Accompagner les entreprises de la branche, c’est aussi les aider à diversifier leurs processus de recrutement. En effet, parce que les besoins évoluent, la façon de recruter doit changer.

La diversité des métiers de la profession, le haut niveau d’expertise de certains ou encore la rapidité de leur évolution doivent inciter les géomètres-experts à aller vers des publics aux profils qui peuvent sembler atypiques ou éloignés. Y compris vers des professionnels aguerris, issus d’un univers différent, dans le cadre d’une reconversion professionnelle. Cela peut sembler complexe, voire risqué, cependant des solutions probantes existent.
Afin d’aider les entreprises à recruter des candidats opérationnels sur des postes spécifiques, pour lesquels peu de profils correspondent, France Travail (qui remplace Pôle emploi depuis le 1er janvier 2024) propose deux dispositifs de formation préalable à l’embauche: la préparation opérationnelle à l’emploi individuelle (POEI) et la préparation opérationnelle à l’emploi collective (POEC). Ces solutions permettent de former les candidats aux spécificités des postes à pourvoir, avant leur prise de fonction.

 

Des profils à affiner pour être opérationnels

La POEC est par définition une formation collective, elle vise à former plusieurs demandeurs d’emploi aux compétences identifiées en amont par une branche professionnelle, et attendues par des entreprises sur un territoire donné. Le plan de formation est en étroite relation avec les perspectives d’embauche, puisqu’il doit garantir un minimum d’insertion dans l’emploi. Assorti d’un temps de formation en entreprise, le dispositif permet également de sécuriser les recrutements en proposant une phase d’intégration progressive.
La POEI est quant à elle particulièrement efficace dans le cadre de recrutements pour lesquels l’entreprise peine à trouver des candidats qualifiés, parce que très spécialisés ou évoluant rapidement. Or, certains demandeurs d’emploi ne sont pas si éloignés des métiers de la branche. Le dispositif permet de former ou simplement de mettre à niveau les profils repérés comme intéressants, mais qui ne sont pas suffisamment opérationnels pour une entrée en fonction immédiate, afin de les faire correspondre au poste à pourvoir.
Ces dispositifs, qui ont fait leurs preuves ces dernières années dans de nombreuses branches, doivent désormais être considérés comme des leviers essentiels pour répondre aux besoins de recrutement des entreprises de géomètres-experts. Certaines régions comme l’Ile-de-France et la région Provence-Alpes-Côte d’Azur en ont récemment fait l’expérience. Le déploiement se poursuit en Auvergne-Rhône-Alpes, en Occitanie ainsi qu’en région Nouvelle-Aquitaine.

> Exercice court 1: Reproduisez le passage du texte sur le recrutement qui commence par « La POEI est » et se poursuit jusqu'à « poste à pourvoir. ».
> Exercice court 2:
Répondez à ces questions à partir du texte sur le recrutement :
(a) Depuis quelle date France Travail remplace-t-il Pôle emploi ?
(b) Que désigne le sigle POEC ?
(c) Quelles deux régions ont récemment fait l'expérience de ces dispositifs ?

> Matériel fourni:
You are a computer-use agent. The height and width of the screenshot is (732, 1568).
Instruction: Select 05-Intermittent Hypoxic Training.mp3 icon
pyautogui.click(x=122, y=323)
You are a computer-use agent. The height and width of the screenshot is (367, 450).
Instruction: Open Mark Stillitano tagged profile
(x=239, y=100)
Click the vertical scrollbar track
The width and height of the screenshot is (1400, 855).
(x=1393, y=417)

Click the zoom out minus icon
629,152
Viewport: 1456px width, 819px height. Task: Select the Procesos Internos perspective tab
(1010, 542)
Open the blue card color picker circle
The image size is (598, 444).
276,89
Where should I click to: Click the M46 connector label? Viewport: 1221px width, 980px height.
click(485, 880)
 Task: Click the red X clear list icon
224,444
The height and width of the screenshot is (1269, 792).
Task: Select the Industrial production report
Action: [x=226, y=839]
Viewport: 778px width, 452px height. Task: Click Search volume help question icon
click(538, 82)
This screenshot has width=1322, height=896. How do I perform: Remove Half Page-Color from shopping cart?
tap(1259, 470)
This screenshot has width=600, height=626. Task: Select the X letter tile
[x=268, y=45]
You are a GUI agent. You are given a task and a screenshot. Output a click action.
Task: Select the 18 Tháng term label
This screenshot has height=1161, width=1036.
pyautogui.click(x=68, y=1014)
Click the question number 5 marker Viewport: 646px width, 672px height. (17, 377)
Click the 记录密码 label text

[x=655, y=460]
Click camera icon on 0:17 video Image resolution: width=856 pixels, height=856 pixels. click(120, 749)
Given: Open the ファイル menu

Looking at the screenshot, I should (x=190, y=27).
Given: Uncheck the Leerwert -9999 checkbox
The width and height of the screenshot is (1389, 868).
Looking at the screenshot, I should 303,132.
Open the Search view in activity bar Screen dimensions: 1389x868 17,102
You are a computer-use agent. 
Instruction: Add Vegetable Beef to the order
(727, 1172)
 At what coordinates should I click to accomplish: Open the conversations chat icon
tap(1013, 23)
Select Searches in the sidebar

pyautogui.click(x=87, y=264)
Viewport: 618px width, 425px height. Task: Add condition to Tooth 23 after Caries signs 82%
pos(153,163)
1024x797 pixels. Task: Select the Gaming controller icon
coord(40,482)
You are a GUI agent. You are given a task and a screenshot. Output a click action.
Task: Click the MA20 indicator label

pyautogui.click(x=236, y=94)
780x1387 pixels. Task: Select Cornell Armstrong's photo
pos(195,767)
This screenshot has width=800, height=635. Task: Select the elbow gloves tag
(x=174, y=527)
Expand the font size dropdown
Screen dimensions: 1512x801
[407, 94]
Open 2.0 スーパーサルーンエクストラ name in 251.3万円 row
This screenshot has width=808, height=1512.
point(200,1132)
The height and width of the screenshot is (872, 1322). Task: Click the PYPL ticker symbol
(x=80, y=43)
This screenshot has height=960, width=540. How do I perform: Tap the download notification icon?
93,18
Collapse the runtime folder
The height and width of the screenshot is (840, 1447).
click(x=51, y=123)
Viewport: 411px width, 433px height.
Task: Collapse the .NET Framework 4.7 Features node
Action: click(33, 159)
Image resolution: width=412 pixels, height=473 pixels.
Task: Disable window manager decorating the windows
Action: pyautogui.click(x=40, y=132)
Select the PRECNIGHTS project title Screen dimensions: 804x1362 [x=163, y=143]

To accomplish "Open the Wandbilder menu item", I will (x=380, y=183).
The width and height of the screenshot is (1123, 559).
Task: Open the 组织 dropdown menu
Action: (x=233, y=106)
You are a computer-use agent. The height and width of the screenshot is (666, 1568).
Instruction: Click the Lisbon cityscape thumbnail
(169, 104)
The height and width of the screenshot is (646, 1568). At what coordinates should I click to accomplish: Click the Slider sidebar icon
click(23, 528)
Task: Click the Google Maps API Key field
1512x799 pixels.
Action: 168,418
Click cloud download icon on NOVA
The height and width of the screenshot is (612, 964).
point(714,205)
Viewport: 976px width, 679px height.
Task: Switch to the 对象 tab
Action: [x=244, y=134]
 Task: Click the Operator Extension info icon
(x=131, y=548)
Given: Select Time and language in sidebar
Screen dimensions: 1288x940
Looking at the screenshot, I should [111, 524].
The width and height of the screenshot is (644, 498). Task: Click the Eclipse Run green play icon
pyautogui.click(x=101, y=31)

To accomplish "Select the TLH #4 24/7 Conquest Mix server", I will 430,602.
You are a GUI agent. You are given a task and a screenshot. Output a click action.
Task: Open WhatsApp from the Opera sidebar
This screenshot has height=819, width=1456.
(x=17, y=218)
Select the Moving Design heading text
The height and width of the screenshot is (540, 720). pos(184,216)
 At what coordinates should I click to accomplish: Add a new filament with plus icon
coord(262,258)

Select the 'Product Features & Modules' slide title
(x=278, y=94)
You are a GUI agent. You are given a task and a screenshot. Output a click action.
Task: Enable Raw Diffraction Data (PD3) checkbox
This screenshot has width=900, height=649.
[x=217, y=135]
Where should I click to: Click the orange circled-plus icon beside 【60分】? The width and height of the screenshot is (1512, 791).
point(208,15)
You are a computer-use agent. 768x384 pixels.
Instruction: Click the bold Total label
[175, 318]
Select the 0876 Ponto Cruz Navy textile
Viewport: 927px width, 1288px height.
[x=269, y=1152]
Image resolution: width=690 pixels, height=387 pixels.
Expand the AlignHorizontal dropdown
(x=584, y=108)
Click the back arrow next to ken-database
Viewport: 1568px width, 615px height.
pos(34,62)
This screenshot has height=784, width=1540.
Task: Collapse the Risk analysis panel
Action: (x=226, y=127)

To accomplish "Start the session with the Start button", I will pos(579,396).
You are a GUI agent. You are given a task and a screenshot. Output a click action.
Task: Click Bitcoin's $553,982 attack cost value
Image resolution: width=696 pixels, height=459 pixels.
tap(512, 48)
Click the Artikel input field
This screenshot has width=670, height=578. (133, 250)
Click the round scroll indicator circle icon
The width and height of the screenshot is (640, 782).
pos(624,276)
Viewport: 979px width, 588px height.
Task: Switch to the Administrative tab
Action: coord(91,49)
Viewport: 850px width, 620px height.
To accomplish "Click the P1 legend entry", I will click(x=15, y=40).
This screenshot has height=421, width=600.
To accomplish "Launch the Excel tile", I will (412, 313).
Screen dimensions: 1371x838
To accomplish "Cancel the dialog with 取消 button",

> Réponse attendue 1:
La POEI est quant à elle particulièrement efficace dans le cadre de recrutements pour lesquels l’entreprise peine à trouver des candidats qualifiés, parce que très spécialisés ou évoluant rapidement. Or, certains demandeurs d’emploi ne sont pas si éloignés des métiers de la branche. Le dispositif permet de former ou simplement de mettre à niveau les profils repérés comme intéressants, mais qui ne sont pas suffisamment opérationnels pour une entrée en fonction immédiate, afin de les faire correspondre au poste à pourvoir.

> Réponse attendue 2:
(a) Depuis le 1er janvier 2024.
(b) La préparation opérationnelle à l'emploi collective.
(c) L'Ile-de-France et la région Provence-Alpes-Côte d'Azur.